In this paper, we describe CCTCRF method with five sequences MRI, T1-weighted, T2-weighted, hepatic arterial phase, portal venous phase, and equilibrium phase, to class cirrhosis into three stages (normal, early, and middle and advanced stage). The experiment results show that CCTCRF method surpasses the typical classifier NN with GLCM texture features in cirrhosis classification, but with significant reductions in complexity and time. There are many advantages of CCTCRF than previous studies such as NN classifier with GLCM in cirrhosis texture classification.

Instead of GLCM texture features, we choose compressed patch vector as the texture features. Firstly, compared with GLCM which needs strong assumption including angle and step, compressed patch vector does not need strong assumptions about the texture images, except the sparse character of the image. And we apply the texture extraction method into five MRIs that all have sparse character without considering specific parameters adjusting for specific sequence and the experiment result also demonstrates the effectiveness of the five sequences MRI texture features. Secondly, it almost does not lose information when extracting texture feature, because no information is lost in the three steps which are extracting local image from image, extracting patch from local image, and stretching patch into patch vector. Meanwhile, the process of compressing patch vector process retains salient information when image is sparse. Thus, the texture feature, which is compressed patch vector, almost does not lose information. However, GLCM texture features must lose texture information under such a strong assumption condition. Thirdly, the texture features do not need feature selection, because it is already simplified with compressing and has a remarkable performance in experiment without feature selection. So, the omitting of feature selection reduces method complexity without reducing accuracy. Finally, CCTCRF texture feature extraction costs little time compared with GLCM texture feature extraction, which heavy computation burden and time-consuming are its big problem especially without feature selection. CCTCRF texture feature extraction has the simple texture feature extraction procedure which includes extracting local image from image, extracting patch from local image, stretching patch into patch vector, and compressing patch vector that only needs matrix multiplication. Meanwhile, omitting feature selection can also save time. Thus, the feature extraction of CCTCRF method is more suitable for the further popularization of cirrhosis CAD system that needs to provide diagnosis fast and accurately.
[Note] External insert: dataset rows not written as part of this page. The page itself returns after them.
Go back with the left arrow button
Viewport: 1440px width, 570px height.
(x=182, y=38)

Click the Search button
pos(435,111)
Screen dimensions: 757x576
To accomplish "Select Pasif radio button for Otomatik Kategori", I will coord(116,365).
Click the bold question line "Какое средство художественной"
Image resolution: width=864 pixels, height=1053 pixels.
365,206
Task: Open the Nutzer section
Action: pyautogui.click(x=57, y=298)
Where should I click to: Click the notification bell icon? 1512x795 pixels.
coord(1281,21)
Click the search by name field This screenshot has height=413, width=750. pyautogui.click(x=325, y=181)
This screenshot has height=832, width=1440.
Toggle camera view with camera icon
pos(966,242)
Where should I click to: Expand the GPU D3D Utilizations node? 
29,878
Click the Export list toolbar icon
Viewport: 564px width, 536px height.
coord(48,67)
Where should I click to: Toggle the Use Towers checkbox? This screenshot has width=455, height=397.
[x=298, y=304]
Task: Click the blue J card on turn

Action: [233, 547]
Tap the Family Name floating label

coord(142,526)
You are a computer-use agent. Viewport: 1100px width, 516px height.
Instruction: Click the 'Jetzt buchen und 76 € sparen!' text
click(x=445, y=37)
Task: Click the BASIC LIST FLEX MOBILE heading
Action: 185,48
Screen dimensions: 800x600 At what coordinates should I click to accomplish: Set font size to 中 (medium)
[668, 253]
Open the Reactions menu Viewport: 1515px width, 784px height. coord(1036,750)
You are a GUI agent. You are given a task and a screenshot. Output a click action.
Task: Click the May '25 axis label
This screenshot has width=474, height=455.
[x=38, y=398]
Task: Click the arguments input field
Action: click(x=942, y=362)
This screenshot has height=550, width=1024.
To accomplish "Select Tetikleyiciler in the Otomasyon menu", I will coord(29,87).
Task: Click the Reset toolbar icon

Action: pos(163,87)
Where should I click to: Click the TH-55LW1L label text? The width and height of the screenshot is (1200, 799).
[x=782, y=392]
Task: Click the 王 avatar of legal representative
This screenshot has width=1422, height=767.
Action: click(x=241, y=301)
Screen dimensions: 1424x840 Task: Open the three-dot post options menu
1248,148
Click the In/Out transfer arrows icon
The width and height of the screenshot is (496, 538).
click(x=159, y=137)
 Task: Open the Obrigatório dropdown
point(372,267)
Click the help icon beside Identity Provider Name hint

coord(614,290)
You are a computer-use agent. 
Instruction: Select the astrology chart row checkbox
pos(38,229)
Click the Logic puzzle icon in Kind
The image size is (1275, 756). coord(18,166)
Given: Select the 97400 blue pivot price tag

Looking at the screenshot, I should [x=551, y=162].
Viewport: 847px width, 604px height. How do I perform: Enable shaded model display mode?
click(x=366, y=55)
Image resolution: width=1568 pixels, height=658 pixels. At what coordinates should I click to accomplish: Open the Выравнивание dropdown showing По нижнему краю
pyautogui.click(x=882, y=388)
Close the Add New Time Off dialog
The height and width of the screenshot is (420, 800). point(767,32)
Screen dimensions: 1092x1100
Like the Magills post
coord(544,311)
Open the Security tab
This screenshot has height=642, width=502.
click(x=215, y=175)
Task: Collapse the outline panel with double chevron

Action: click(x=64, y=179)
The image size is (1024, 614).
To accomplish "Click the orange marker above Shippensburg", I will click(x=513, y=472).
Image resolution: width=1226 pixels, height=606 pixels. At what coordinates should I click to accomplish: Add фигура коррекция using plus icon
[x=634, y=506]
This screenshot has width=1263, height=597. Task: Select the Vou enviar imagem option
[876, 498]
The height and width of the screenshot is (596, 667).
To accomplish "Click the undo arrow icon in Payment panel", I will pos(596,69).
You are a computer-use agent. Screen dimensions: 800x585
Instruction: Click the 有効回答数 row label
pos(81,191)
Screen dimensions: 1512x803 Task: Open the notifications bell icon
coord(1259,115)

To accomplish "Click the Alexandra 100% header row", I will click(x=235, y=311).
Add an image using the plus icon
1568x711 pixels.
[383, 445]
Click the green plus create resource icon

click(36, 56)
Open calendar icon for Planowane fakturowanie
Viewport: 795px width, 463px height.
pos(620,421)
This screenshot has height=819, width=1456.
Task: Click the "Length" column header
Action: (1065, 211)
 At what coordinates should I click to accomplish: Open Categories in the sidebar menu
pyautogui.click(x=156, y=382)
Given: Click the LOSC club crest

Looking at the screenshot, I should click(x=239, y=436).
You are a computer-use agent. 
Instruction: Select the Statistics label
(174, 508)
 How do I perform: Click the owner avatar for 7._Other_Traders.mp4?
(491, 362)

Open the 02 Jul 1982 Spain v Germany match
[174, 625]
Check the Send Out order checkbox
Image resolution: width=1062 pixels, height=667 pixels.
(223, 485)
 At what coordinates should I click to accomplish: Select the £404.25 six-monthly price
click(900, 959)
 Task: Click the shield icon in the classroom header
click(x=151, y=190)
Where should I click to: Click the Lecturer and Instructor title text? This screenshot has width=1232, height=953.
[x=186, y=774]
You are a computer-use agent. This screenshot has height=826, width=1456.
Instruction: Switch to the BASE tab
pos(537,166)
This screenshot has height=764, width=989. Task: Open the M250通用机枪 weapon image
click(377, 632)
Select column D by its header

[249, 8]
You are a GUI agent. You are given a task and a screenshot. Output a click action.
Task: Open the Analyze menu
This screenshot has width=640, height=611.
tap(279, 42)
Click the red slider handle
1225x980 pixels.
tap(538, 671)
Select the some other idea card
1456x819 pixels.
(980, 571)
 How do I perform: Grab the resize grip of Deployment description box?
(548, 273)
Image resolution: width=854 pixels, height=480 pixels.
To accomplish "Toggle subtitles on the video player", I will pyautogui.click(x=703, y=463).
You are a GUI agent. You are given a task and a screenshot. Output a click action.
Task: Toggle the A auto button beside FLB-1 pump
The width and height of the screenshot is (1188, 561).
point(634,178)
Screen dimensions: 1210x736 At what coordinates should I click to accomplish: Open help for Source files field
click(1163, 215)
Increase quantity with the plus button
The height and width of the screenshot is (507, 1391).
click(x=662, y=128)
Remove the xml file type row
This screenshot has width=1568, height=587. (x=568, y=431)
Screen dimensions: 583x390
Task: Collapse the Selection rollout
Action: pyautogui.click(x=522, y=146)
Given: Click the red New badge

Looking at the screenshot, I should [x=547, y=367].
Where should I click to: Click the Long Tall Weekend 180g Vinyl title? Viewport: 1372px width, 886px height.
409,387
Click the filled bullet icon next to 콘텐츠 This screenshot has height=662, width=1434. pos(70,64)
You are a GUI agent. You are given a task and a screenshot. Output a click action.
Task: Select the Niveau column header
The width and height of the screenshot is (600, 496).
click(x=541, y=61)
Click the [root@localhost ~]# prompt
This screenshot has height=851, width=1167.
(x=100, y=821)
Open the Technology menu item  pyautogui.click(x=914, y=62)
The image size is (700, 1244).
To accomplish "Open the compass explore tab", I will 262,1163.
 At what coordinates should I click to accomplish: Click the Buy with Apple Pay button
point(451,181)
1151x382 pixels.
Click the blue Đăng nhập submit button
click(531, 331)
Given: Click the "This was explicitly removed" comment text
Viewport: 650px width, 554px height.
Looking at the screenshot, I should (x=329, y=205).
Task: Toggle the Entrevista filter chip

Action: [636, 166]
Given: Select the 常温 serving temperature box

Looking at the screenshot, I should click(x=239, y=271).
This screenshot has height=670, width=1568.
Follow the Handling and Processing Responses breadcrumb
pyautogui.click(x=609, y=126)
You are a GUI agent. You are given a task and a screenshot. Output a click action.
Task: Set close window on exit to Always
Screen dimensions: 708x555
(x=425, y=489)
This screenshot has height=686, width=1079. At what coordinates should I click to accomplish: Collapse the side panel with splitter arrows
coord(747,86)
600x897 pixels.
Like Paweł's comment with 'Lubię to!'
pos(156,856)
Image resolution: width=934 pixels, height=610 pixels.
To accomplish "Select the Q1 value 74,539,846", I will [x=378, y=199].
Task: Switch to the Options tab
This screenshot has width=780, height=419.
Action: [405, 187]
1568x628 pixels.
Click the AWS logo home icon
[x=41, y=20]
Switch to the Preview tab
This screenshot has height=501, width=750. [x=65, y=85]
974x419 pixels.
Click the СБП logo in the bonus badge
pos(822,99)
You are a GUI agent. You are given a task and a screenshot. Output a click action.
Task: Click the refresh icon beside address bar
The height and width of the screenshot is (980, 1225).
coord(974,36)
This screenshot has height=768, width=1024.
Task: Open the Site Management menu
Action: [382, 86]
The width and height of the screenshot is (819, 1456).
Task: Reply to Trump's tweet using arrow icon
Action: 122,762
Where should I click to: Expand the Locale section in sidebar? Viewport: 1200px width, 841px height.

Further, CCTCRF experiment result has confirmed that the five sequences hepatic MRIs of T1-weighted, T2-weighted, arterial phase, portal venous phase, and equilibrium phase are all prominent for every stage cirrhosis classification. In addition, the case decision making step achieves a remarkable performance on the basis of ROI classification result which is already satisfying, and it eliminates few special ROIs inaccurate classification with an overall decision making of one case.

The promising results of this paper motivate a further research of cirrhosis diagnosis and classification. In the future, we will use more cases to verify CCTCRF's effectiveness and add morphological features into middle and advanced classification to improve its ROI accuracy. Furthermore, we will class the cirrhosis with more subtle stages with CCTCRF and apply CCTCRF in hepatic fibrosis classification which is more meaningful for doctors and patients and our medical development is our research direction in the future.